# [Given instruction]
Could you convert the material below into a JSON list of strings, with one string for each line and blank lines left out?

-- BEGIN Data shown --

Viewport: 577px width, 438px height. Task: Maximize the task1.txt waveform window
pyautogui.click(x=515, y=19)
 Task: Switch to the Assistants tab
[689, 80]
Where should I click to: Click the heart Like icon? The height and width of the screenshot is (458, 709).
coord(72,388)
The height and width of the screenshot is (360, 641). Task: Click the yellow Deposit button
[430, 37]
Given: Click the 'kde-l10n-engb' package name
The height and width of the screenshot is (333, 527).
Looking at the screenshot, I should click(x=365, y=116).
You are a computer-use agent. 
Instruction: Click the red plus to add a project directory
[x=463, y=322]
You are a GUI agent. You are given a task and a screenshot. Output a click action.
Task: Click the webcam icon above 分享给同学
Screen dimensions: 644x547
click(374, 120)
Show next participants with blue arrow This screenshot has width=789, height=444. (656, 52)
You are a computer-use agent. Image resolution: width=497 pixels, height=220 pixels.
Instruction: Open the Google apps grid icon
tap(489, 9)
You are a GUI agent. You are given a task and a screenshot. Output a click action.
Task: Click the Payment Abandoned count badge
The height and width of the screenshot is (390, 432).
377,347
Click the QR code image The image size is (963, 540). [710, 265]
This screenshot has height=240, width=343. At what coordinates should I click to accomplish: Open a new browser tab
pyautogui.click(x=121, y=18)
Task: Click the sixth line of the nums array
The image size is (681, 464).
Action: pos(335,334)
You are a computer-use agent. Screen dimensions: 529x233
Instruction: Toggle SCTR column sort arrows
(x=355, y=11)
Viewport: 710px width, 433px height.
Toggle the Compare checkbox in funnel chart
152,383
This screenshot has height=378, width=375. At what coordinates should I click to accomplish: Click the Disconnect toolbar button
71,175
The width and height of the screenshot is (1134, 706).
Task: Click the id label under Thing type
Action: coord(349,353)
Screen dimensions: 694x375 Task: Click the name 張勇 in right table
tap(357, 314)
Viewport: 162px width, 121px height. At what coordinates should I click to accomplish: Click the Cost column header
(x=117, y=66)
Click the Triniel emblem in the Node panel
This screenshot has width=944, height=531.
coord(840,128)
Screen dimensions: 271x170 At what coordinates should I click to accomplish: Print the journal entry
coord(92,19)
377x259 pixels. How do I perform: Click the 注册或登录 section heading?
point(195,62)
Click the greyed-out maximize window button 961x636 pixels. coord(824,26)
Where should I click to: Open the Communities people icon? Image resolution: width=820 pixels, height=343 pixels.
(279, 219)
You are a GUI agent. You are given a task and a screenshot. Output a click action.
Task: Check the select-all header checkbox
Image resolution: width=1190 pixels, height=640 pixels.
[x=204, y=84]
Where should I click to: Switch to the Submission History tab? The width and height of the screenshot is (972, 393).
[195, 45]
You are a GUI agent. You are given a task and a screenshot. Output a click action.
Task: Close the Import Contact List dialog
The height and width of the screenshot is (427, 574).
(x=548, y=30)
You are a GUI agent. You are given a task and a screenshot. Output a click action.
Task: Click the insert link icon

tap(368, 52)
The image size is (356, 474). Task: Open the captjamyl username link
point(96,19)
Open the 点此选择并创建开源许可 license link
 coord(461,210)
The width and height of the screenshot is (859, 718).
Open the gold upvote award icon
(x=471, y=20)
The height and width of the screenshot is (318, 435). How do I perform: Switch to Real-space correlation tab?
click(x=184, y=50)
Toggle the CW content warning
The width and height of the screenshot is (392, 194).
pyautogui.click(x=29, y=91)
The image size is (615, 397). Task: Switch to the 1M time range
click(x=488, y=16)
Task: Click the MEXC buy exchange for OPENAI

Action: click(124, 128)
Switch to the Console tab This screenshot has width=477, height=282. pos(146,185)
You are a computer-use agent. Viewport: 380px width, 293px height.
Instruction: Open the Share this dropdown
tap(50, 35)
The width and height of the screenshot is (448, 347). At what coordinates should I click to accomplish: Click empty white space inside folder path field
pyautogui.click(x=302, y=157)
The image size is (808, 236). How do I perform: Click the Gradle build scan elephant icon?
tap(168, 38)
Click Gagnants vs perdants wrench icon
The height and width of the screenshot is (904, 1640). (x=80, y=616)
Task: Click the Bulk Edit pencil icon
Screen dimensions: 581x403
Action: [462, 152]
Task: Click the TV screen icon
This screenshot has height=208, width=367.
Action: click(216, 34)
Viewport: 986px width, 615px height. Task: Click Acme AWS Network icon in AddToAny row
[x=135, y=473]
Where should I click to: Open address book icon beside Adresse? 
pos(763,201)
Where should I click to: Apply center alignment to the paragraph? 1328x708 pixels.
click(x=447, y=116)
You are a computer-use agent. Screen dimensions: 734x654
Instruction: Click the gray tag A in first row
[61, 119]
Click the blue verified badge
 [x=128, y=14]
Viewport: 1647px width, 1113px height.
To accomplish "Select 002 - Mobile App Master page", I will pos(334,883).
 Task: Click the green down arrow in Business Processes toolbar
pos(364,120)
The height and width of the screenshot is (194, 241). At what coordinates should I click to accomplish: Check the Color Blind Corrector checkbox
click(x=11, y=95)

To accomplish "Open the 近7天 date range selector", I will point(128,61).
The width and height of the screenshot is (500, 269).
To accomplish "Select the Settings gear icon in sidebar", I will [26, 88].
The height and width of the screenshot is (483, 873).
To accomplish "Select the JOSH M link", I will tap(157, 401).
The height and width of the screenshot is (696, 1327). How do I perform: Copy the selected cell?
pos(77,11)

-- END Data shown --

# [Solved problem]
[
  "Viewport: 577px width, 438px height. Task: Maximize the task1.txt waveform window",
  "pyautogui.click(x=515, y=19)",
  " Task: Switch to the Assistants tab",
  "[689, 80]",
  "Where should I click to: Click the heart Like icon? The height and width of the screenshot is (458, 709).",
  "coord(72,388)",
  "The height and width of the screenshot is (360, 641). Task: Click the yellow Deposit button",
  "[430, 37]",
  "Given: Click the 'kde-l10n-engb' package name",
  "The height and width of the screenshot is (333, 527).",
  "Looking at the screenshot, I should click(x=365, y=116).",
  "You are a computer-use agent. ",
  "Instruction: Click the red plus to add a project directory",
  "[x=463, y=322]",
  "You are a GUI agent. You are given a task and a screenshot. Output a click action.",
  "Task: Click the webcam icon above 分享给同学",
  "Screen dimensions: 644x547",
  "click(374, 120)",
  "Show next participants with blue arrow This screenshot has width=789, height=444. (656, 52)",
  "You are a computer-use agent. Image resolution: width=497 pixels, height=220 pixels.",
  "Instruction: Open the Google apps grid icon",
  "tap(489, 9)",
  "You are a GUI agent. You are given a task and a screenshot. Output a click action.",
  "Task: Click the Payment Abandoned count badge",
  "The height and width of the screenshot is (390, 432).",
  "377,347",
  "Click the QR code image The image size is (963, 540). [710, 265]",
  "This screenshot has height=240, width=343. At what coordinates should I click to accomplish: Open a new browser tab",
  "pyautogui.click(x=121, y=18)",
  "Task: Click the sixth line of the nums array",
  "The image size is (681, 464).",
  "Action: pos(335,334)",
  "You are a computer-use agent. Screen dimensions: 529x233",
  "Instruction: Toggle SCTR column sort arrows",
  "(x=355, y=11)",
  "Viewport: 710px width, 433px height.",
  "Toggle the Compare checkbox in funnel chart",
  "152,383",
  "This screenshot has height=378, width=375. At what coordinates should I click to accomplish: Click the Disconnect toolbar button",
  "71,175",
  "The width and height of the screenshot is (1134, 706).",
  "Task: Click the id label under Thing type",
  "Action: coord(349,353)",
  "Screen dimensions: 694x375 Task: Click the name 張勇 in right table",
  "tap(357, 314)",
  "Viewport: 162px width, 121px height. At what coordinates should I click to accomplish: Click the Cost column header",
  "(x=117, y=66)",
  "Click the Triniel emblem in the Node panel",
  "This screenshot has width=944, height=531.",
  "coord(840,128)",
  "Screen dimensions: 271x170 At what coordinates should I click to accomplish: Print the journal entry",
  "coord(92,19)",
  "377x259 pixels. How do I perform: Click the 注册或登录 section heading?",
  "point(195,62)",
  "Click the greyed-out maximize window button 961x636 pixels. coord(824,26)",
  "Where should I click to: Open the Communities people icon? Image resolution: width=820 pixels, height=343 pixels.",
  "(279, 219)",
  "You are a GUI agent. You are given a task and a screenshot. Output a click action.",
  "Task: Check the select-all header checkbox",
  "Image resolution: width=1190 pixels, height=640 pixels.",
  "[x=204, y=84]",
  "Where should I click to: Switch to the Submission History tab? The width and height of the screenshot is (972, 393).",
  "[195, 45]",
  "You are a GUI agent. You are given a task and a screenshot. Output a click action.",
  "Task: Close the Import Contact List dialog",
  "The height and width of the screenshot is (427, 574).",
  "(x=548, y=30)",
  "You are a GUI agent. You are given a task and a screenshot. Output a click action.",
  "Task: Click the insert link icon",
  "tap(368, 52)",
  "The image size is (356, 474). Task: Open the captjamyl username link",
  "point(96,19)",
  "Open the 点此选择并创建开源许可 license link",
  " coord(461,210)",
  "The width and height of the screenshot is (859, 718).",
  "Open the gold upvote award icon",
  "(x=471, y=20)",
  "The height and width of the screenshot is (318, 435). How do I perform: Switch to Real-space correlation tab?",
  "click(x=184, y=50)",
  "Toggle the CW content warning",
  "The width and height of the screenshot is (392, 194).",
  "pyautogui.click(x=29, y=91)",
  "The image size is (615, 397). Task: Switch to the 1M time range",
  "click(x=488, y=16)",
  "Task: Click the MEXC buy exchange for OPENAI",
  "Action: click(124, 128)",
  "Switch to the Console tab This screenshot has width=477, height=282. pos(146,185)",
  "You are a computer-use agent. Viewport: 380px width, 293px height.",
  "Instruction: Open the Share this dropdown",
  "tap(50, 35)",
  "The width and height of the screenshot is (448, 347). At what coordinates should I click to accomplish: Click empty white space inside folder path field",
  "pyautogui.click(x=302, y=157)",
  "The image size is (808, 236). How do I perform: Click the Gradle build scan elephant icon?",
  "tap(168, 38)",
  "Click Gagnants vs perdants wrench icon",
  "The height and width of the screenshot is (904, 1640). (x=80, y=616)",
  "Task: Click the Bulk Edit pencil icon",
  "Screen dimensions: 581x403",
  "Action: [462, 152]",
  "Task: Click the TV screen icon",
  "This screenshot has height=208, width=367.",
  "Action: click(216, 34)",
  "Viewport: 986px width, 615px height. Task: Click Acme AWS Network icon in AddToAny row",
  "[x=135, y=473]",
  "Where should I click to: Open address book icon beside Adresse? ",
  "pos(763,201)",
  "Where should I click to: Apply center alignment to the paragraph? 1328x708 pixels.",
  "click(x=447, y=116)",
  "You are a computer-use agent. Screen dimensions: 734x654",
  "Instruction: Click the gray tag A in first row",
  "[61, 119]",
  "Click the blue verified badge",
  " [x=128, y=14]",
  "Viewport: 1647px width, 1113px height.",
  "To accomplish \"Select 002 - Mobile App Master page\", I will pos(334,883).",
  " Task: Click the green down arrow in Business Processes toolbar",
  "pos(364,120)",
  "The height and width of the screenshot is (194, 241). At what coordinates should I click to accomplish: Check the Color Blind Corrector checkbox",
  "click(x=11, y=95)",
  "To accomplish \"Open the 近7天 date range selector\", I will point(128,61).",
  "The width and height of the screenshot is (500, 269).",
  "To accomplish \"Select the Settings gear icon in sidebar\", I will [26, 88].",
  "The height and width of the screenshot is (483, 873).",
  "To accomplish \"Select the JOSH M link\", I will tap(157, 401).",
  "The height and width of the screenshot is (696, 1327). How do I perform: Copy the selected cell?",
  "pos(77,11)"
]